Splitting out the convolution kernel, this takes a slightly tidier form

\begin{aligned}\Psi(\mathbf{x}, t) &= \int \hat{U}(\mathbf{x}, \mathbf{x}', t) \Psi(\mathbf{x}', 0) d^3 \mathbf{x}' \\ \hat{U}(\mathbf{x}, \mathbf{x}', t) &= \frac{1}{{(2 \pi)^3}} \int\exp\left(\frac{1}{{i \hbar}} \left( \frac{1}{{2m}} \left( \hbar \mathbf{k} - \frac{e}{c} \mathbf{A}(\mathbf{x}) \right)^2 + e V(\mathbf{x}) \right) t+ i \mathbf{k} \cdot (\mathbf{x} - \mathbf{x}')\right)d^3 \mathbf{k}.\end{aligned} \hspace{\stretch{1}}(3.18)

## Verification attempt.

If we apply the Pauli equation 1.1 to 3.18 does it produce the correct answer?

For the LHS we have

\begin{aligned}i \hbar \frac{\partial {\Psi}}{\partial {t}} &=\int \left( \frac{1}{{2m}} \left( \hbar \mathbf{k} - \frac{e}{c} \mathbf{A}(\mathbf{x}) \right)^2 + e V(\mathbf{x}) \right) \hat{U}(\mathbf{x}, \mathbf{x}', t) \Psi(\mathbf{x}', 0) d^3 \mathbf{x}',\end{aligned} \hspace{\stretch{1}}(3.20)

but for the RHS we have

\begin{aligned}&\left( \frac{1}{{2m}} \left\langle{{(\mathbf{p} - \frac{e}{c}\mathbf{A})^2}}\right\rangle + e \phi \right) \Psi=\int d^3 \mathbf{x}'\hat{U}(\mathbf{x}, \mathbf{x}', t) \Psi(\mathbf{x}', 0) \\ &\qquad\left( \frac{1}{{2m}} \left( \hbar \mathbf{k} - \frac{e}{c} \mathbf{A}(\mathbf{x}) \right)^2 + e V(\mathbf{x}) +\frac{t}{2m i \hbar} \left( - \hbar^2 \boldsymbol{\nabla}^2 + 2 \frac{i e \hbar }{c} \mathbf{A} \cdot \boldsymbol{\nabla} \right)\left( \frac{1}{{2m}} \left( \hbar \mathbf{k} - \frac{e}{c} \mathbf{A}(\mathbf{x}) \right)^2 + e V(\mathbf{x})\right)\right) \end{aligned} \hspace{\stretch{1}}(3.21)
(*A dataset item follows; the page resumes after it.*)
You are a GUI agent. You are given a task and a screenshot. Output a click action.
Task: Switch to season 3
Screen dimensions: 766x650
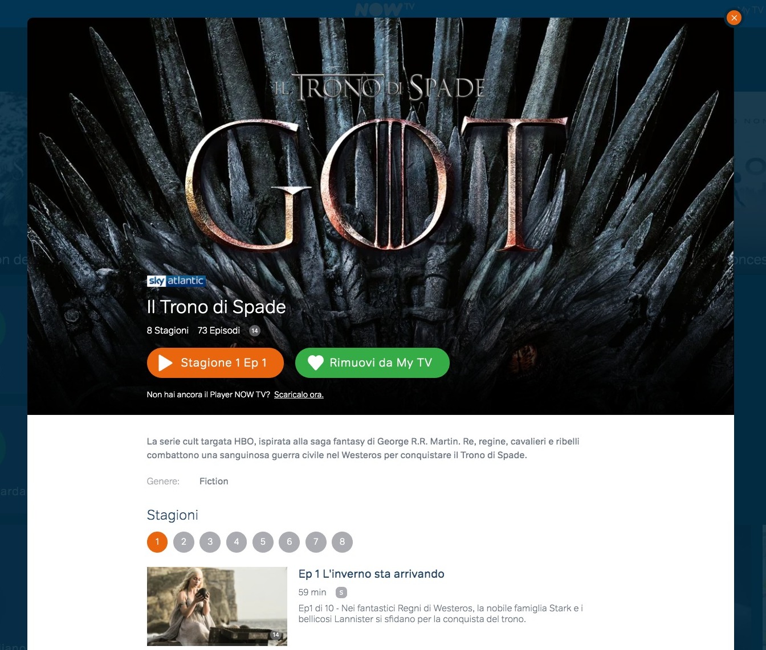(x=210, y=542)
So if it were not for the spatial dependence of $\mathbf{A}$ and $\phi$, we would have LHS equal to the RHS. It appears that ignoring the odd $\mathbf{x}$ dependence in the $\hat{\Psi}$ differential equation definitely leads to trouble, and only works for constant potential distributions, a rather boring special case.